On GPT models, this paper with this interesting term “AstraPT” caught my eye unintentionally, and I started reading this interesting article about AstroPT(Astra Pretrained Transformer), found a few paper on this as well. So I thought why don’t I share on web which I just understood.
AstroPT represents a pivotal advancement in leveraging machine learning for astronomical data processing. By harnessing large datasets and fostering community collaboration, this initiative aims to bridge gaps between observational sciences and artificial intelligence, paving the way for future innovations in both fields.
Researchers have developed a new artificial intelligence model called AstroPT that can learn meaningful information about galaxies just by looking at images. This breakthrough could help solve the “token crisis” facing large language models and lead to more powerful AI systems that can understand both text and visual data from scientific observations. The AstroPT model, developed by a team led by Michael J. Smith, was trained on over 8 million galaxy images from the DESI Legacy Survey. Unlike traditional computer vision approaches that require labeled data, AstroPT learned in an unsupervised way by predicting patches of galaxy images.

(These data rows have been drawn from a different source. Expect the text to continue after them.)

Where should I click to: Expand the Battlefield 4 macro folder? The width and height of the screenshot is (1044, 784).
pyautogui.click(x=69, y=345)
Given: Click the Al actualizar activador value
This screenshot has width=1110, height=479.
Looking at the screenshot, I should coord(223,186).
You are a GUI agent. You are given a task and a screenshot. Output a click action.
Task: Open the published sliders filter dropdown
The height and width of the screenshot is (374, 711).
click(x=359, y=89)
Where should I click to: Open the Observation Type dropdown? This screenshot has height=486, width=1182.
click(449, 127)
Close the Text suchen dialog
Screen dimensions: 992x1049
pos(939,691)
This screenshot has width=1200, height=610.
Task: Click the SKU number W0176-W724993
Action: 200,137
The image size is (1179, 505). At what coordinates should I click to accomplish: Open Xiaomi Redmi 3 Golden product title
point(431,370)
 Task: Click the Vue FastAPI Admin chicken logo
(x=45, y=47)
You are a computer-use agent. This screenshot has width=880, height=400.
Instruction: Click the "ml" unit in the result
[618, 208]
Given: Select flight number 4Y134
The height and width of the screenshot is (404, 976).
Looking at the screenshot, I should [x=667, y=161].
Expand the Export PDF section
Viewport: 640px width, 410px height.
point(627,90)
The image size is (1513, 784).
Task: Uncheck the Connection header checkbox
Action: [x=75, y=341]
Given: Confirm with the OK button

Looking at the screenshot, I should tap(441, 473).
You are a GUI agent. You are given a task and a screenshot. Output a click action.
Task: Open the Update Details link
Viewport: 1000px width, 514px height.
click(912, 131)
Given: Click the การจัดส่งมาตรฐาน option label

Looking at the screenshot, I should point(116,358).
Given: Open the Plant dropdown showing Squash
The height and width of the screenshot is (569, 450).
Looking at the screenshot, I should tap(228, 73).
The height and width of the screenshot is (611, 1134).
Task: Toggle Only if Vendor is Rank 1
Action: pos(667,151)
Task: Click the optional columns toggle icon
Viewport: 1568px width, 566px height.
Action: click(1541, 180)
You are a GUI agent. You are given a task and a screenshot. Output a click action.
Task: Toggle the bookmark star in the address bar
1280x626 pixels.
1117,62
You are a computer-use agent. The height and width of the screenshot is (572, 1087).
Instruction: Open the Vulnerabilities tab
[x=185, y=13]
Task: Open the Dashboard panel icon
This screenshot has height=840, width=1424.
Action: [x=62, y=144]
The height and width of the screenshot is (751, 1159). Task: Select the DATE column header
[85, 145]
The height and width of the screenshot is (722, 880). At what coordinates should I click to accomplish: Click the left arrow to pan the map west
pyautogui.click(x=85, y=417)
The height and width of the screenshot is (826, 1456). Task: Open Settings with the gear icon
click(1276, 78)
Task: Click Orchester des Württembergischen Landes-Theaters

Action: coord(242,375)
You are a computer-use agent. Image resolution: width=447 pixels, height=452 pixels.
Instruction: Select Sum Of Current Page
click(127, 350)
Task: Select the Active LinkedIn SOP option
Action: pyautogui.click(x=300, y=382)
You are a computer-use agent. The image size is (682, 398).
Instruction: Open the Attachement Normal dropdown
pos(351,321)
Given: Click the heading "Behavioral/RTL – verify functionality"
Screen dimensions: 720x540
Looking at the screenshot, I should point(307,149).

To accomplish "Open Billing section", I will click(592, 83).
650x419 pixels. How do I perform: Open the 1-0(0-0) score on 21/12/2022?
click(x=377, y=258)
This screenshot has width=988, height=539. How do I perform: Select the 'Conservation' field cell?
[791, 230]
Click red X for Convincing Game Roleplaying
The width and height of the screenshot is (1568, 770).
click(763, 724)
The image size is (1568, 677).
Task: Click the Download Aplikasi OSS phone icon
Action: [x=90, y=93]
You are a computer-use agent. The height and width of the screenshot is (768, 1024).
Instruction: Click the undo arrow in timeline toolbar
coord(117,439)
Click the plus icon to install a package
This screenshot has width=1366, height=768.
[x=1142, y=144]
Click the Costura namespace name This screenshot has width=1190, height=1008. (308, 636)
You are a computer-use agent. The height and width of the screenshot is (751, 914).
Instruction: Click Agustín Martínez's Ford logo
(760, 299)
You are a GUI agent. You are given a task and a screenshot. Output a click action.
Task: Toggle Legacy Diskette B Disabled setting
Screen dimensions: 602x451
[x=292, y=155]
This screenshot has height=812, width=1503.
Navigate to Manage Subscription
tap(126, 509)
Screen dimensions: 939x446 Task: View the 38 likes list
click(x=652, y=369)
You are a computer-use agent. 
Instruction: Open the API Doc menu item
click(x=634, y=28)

“We demonstrated that simple generative autoregressive models can learn scientifically useful information when pre-trained on the surrogate task of predicting the next 16 × 16 pixel patch in a sequence of galaxy image patches,” the researchers write. Importantly, the team found that AstroPT’s performance on downstream tasks like estimating a galaxy’s mass or classifying its shape improved predictably as the model was trained on more data. This mirrors the “scaling laws” seen in large language models, suggesting astronomical data could be combined with text data to create more capable multimodal AI systems.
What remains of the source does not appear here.